Jakarta – Direktur Eksekutif Amnesty International Indonesia, Usman Hamid, mengecam pemberedelan pameran tunggal seniman Yos Suprapto di Galeri Nasional. Menurutnya, tindakan tersebut mencerminkan pola yang sering ditemukan di negara-negara otoriter, di mana kebebasan berekspresi dan seni dibatasi.
“Dan biasanya penyensoran atau pembredelan karya seni, hanya terjadi di negara-negara otoriter, di negara-negara totaliter,” kata Usman dalam diskusi di kawasan Cikini, Jakarta, Minggu, 22 Desember 2024.
Usman menilai pembatalan pameran bertajuk “Kebangkitan: Tanah untuk Kedaulatan Pangan” ini bertentangan dengan kovenan internasional tentang hak-hak sipil dan politik yang telah diratifikasi oleh Indonesia. Pameran tersebut batal dibuka setelah kurator meminta lima lukisan yang dianggap kontroversial diturunkan, namun ditolak oleh Yos Suprapto.
Seniman itu mengatakan, karya-karyanya yang mengangkat isu sosial seperti tanah dan kedaulatan pangan merupakan cerminan keresahan masyarakat.
“Pameran saya yang bertajuk kebangkitan tanah dan kedaulatan pangan, jelas sekali mengusung isu-isu sosial yang saya rangkum dalam bentuk visual.

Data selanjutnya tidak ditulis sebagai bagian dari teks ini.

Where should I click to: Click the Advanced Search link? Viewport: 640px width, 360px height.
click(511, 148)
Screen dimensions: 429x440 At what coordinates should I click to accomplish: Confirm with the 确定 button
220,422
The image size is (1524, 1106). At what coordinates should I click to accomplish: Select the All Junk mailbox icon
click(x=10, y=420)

Bagi saya isu sosial itu tidak bisa dipisahkan dari hukum sebab-akibat seperti halnya ilmu eksakta,” ujar Yos.
Namun, Menteri Kebudayaan Fadli Zon membantah adanya pembredelan, menyebut bahwa penundaan tersebut terkait lukisan yang dinilai melenceng dari tema dan mengandung unsur politik.
“Tidak ada pembungkaman, tidak ada beredel. Kami ini mendukung kebebasan berekspresi,” ujarnya.

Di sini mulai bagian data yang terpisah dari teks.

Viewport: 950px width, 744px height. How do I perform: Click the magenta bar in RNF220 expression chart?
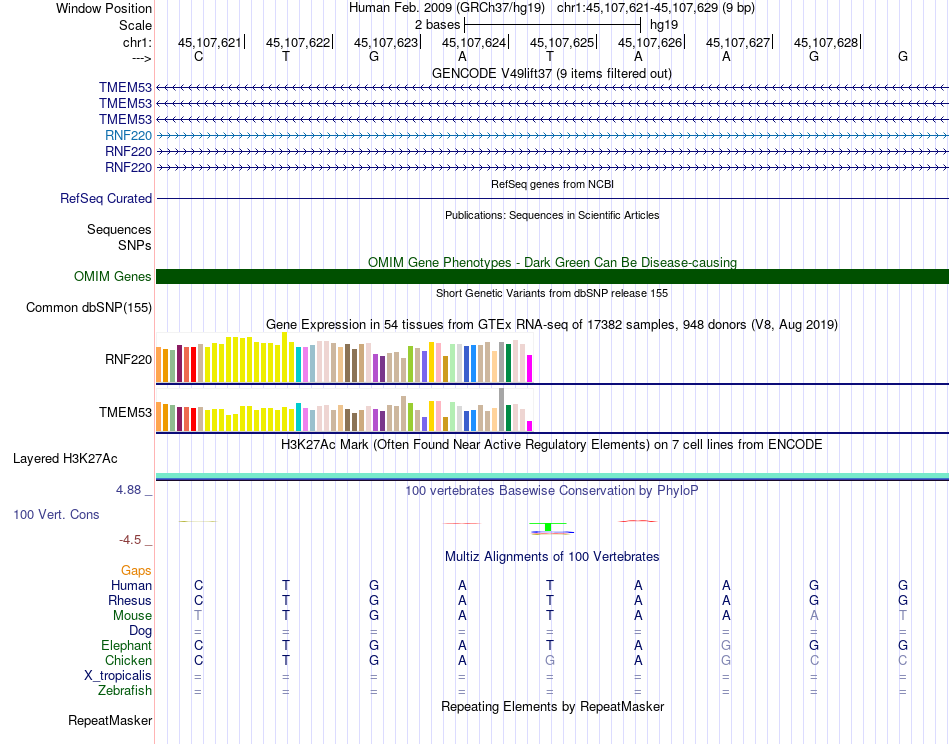click(x=530, y=368)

Kurator Suwarno Wisetrotomo yang mundur dari proyek ini berpendapat bahwa beberapa karya Yos terlalu vulgar sehingga kehilangan nilai metafora yang seharusnya menjadi kekuatan seni.
Polemik pemberedelan pameran Yos Suprapto menyoroti tantangan kebebasan berekspresi di Indonesia. Amnesty International mendesak pemerintah membuka kembali ruang dialog melalui seni, sementara berbagai pihak berbeda pandangan terkait batas antara kebebasan dan tanggung jawab dalam berekspresi.